Ferrari – Essentials
|Derivation of name||name of founder|
|Where founded||Maranello (near Modena)|
|Name of founder(s)||Enzo Ferrari|
|First car name||125|
|First car date||1947|
|First car top speed/power||– / 72bhp|
Brief History of Marque
The early part of the company’s history is inextricably linked to its founder, Enzo Ferrari, who remained a huge influence until his death in 1988. The following part of the company’s history, however, bears the stamp of Luca di Montezemolo who arrived at the end of 1991. Taking Enzo Ferrari’s principles of innovation and courage as his starting point, Montezemolo proved himself the man to take Ferrari to previously undreamt of and apparently unattainable heights of success.
Success came almost at once with stunning victories in the Le Mans 24 Hours Race of 1949 and the Formula 1 World Championships of 1952 and 1953. The huge leap in demand for the Prancing Horse’s GT road cars, as a result of the brand’s growing international prestige, led Enzo Ferrari to start the cooperation with Fiat.
Enzo Ferrari was born in Modena on February 18, 1898, and he died on August 14, 1988, at the age of ninety. In 1929 he founded the Scuderia Ferrari, in viale Trento Trieste in Modena, to help his partners compete in motor racing. The Scudreria raced Alfa Romeos until 1938, the year in which Enzo Ferrari became racing manager of Alfa Corse. In September 1939, however, he split from Alfa Romeo and founded Auto Avio Costruzioni Ferrari, in the old Scuderia Ferrari headquarters. While the new business did some work for the Compagnia Nazionale Aeronautica di Roma, Piaggio and Riv, it mostly manufactured machine tools, specifically oleo dynamic grinding machines.
In spite of agreeing to a non-competition clause which prevented him from building cars under his name for a period of four years after the split from Alfa, Ferrari soon began work on two racing cars, an 8-cylinder 1500 cc spider known as the 815 which went on to take part in the 1940 Mille Miglia.
The outbreak of World War II brought all motorracing to a halt and in 1943 the workshops moved from Modena to Maranello, where it continued manufacturing oleo dynamic grinding machines despite the fact that the premises were bombed in November 1944 and again in February 1945.

SUPPLIED INFORMATION:
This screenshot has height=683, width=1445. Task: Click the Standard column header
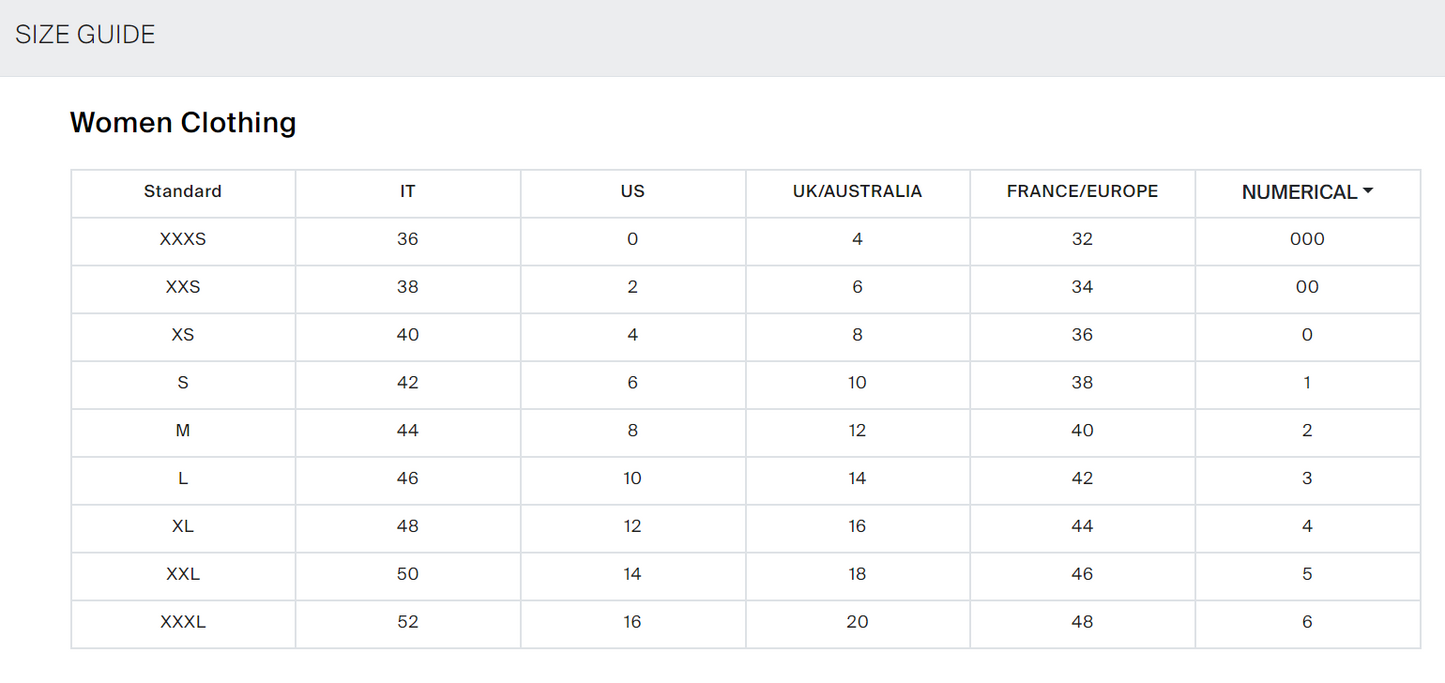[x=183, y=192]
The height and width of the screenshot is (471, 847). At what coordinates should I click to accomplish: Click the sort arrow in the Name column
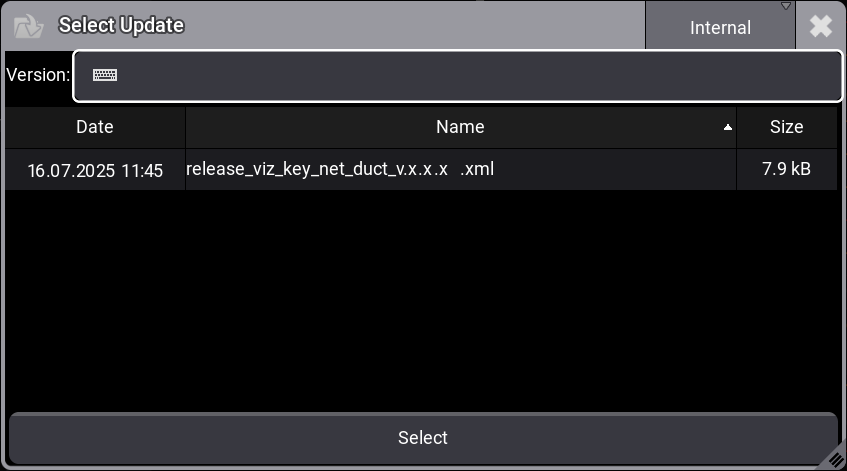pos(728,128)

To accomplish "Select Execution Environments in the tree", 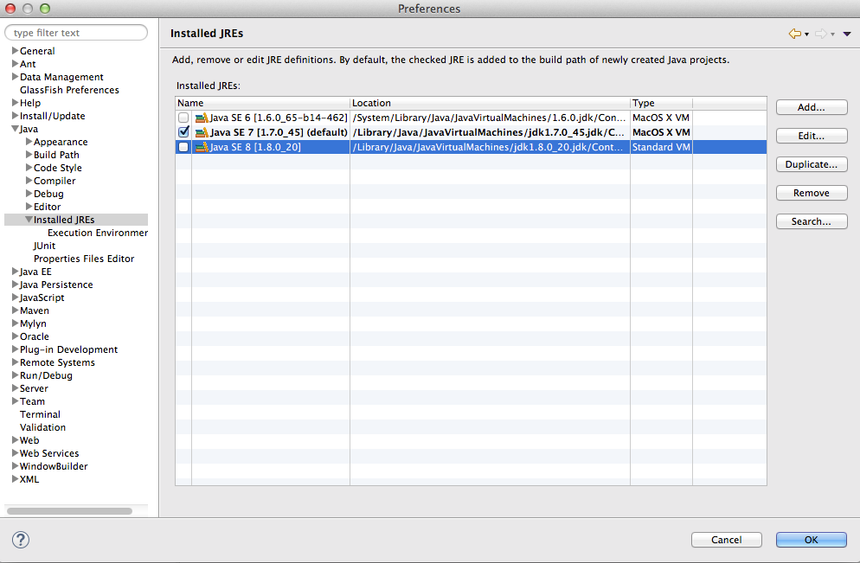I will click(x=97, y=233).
* * *
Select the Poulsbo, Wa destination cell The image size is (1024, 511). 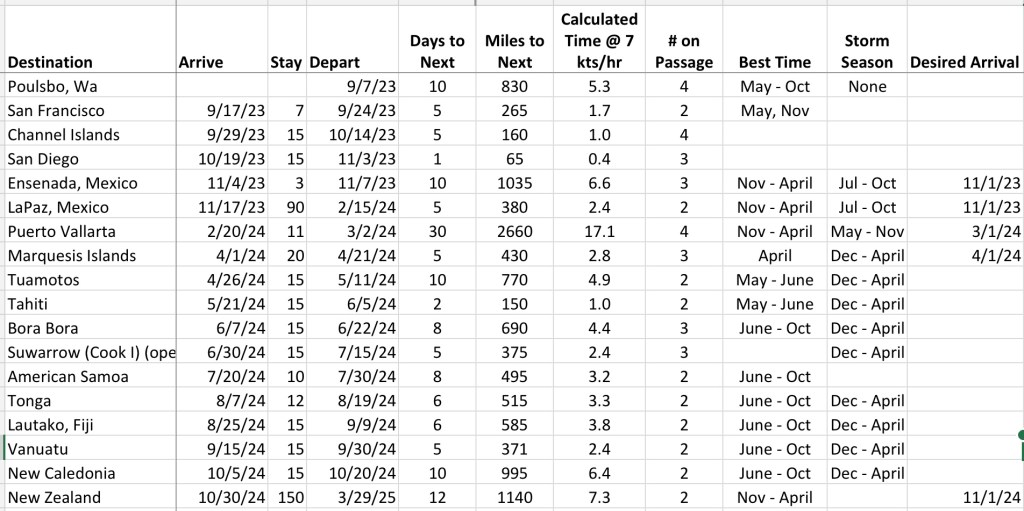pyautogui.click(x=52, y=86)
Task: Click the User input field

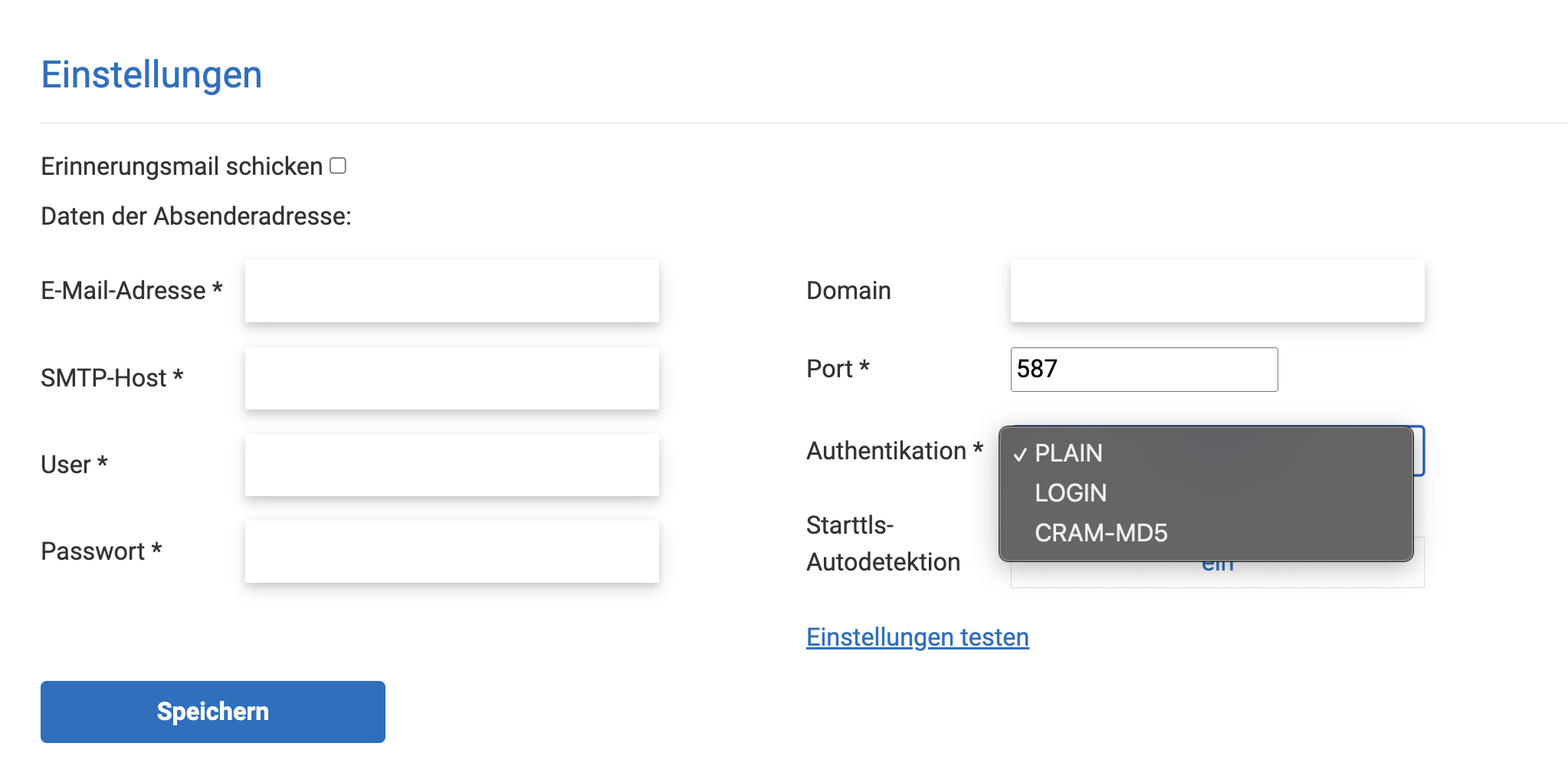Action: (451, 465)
---
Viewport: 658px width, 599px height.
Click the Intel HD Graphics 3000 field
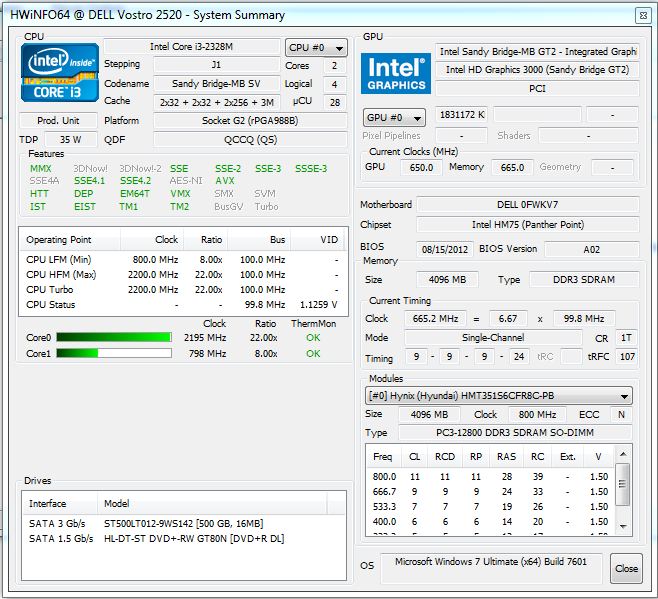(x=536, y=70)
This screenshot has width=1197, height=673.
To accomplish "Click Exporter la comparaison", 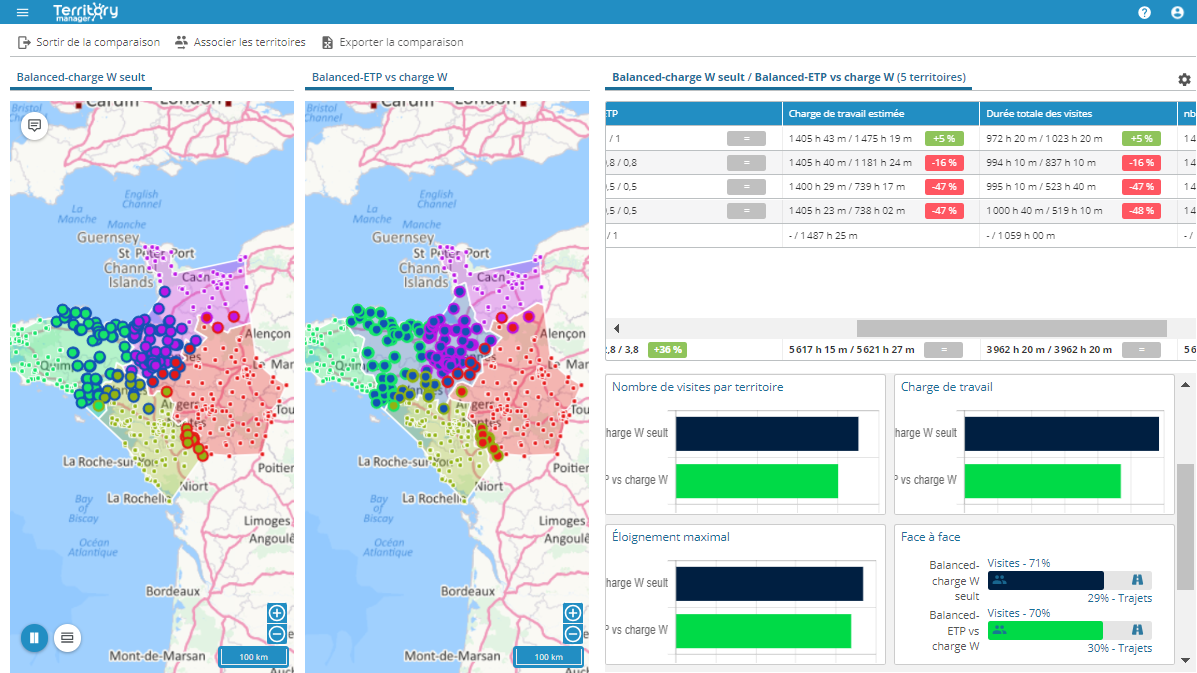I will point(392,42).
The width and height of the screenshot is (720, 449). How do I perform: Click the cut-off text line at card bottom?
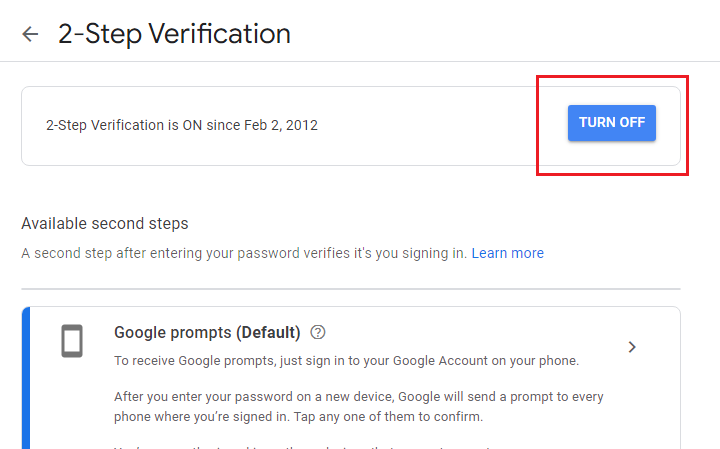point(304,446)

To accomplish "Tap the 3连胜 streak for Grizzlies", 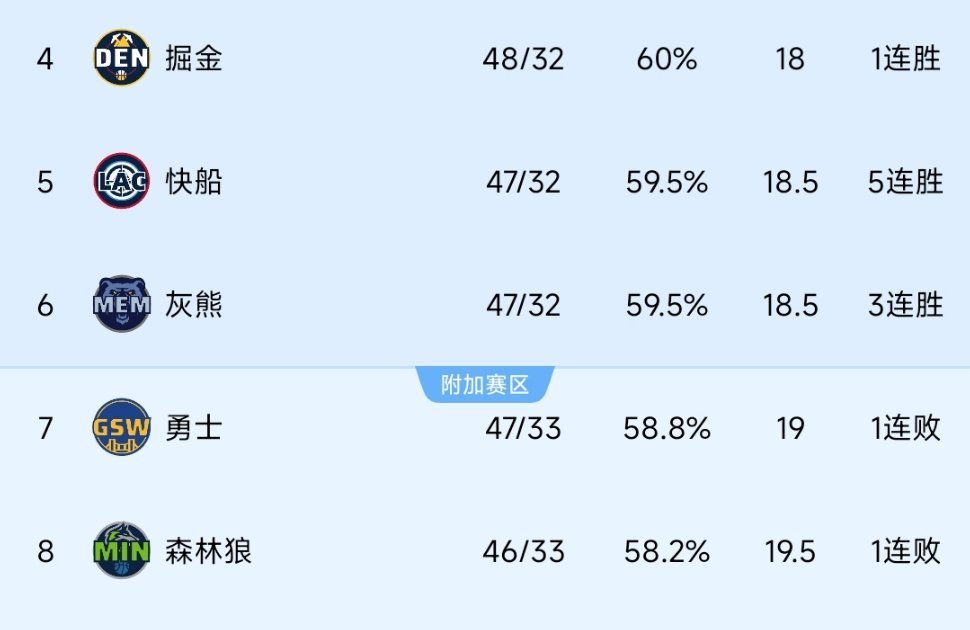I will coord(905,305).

SHORT PROBLEM 1:
Pull out every line in the rows that contains the word "screenshot".
SHORT PROBLEM 2:
Continue the text on Ferrari's history from the point where it stops.

EXPECTED ANSWER 1:
This screenshot has height=683, width=1445. Task: Click the Standard column header
The height and width of the screenshot is (471, 847). At what coordinates should I click to accomplish: Click the sort arrow in the Name column
This screenshot has width=1197, height=673.
The width and height of the screenshot is (720, 449). How do I perform: Click the cut-off text line at card bottom?

EXPECTED ANSWER 2:
At the end of the war work began on designing and building the very first Ferrari – the 125 Sport, a 1500 cc 12-cylinder car which Franco Cortese debuted on the Piacenza Circuit on May 11, 1947 and two weeks later drove to victory in the Rome Grand Prix.
Since then, the Prancing Horse Cars have racked up over 5,000 successes in track and road races all over the world, creating the legend that is Ferrari today.
In order to cope with growing market demand, Enzo Ferrari sold 50% of his share capital to the Fiat Group in 1969, an investment that increased to 90% in 1988. In 2006, Fiat retained an 85% its interest in Ferrari S.p.A., Mubadala Development Company, the Abu Dhabi investment fund, maintained a 5% stake, and Piero Ferrari holds 10%. In spite of this, however, Ferrari has always remained resolutely independent, thanks to a highly specialised output.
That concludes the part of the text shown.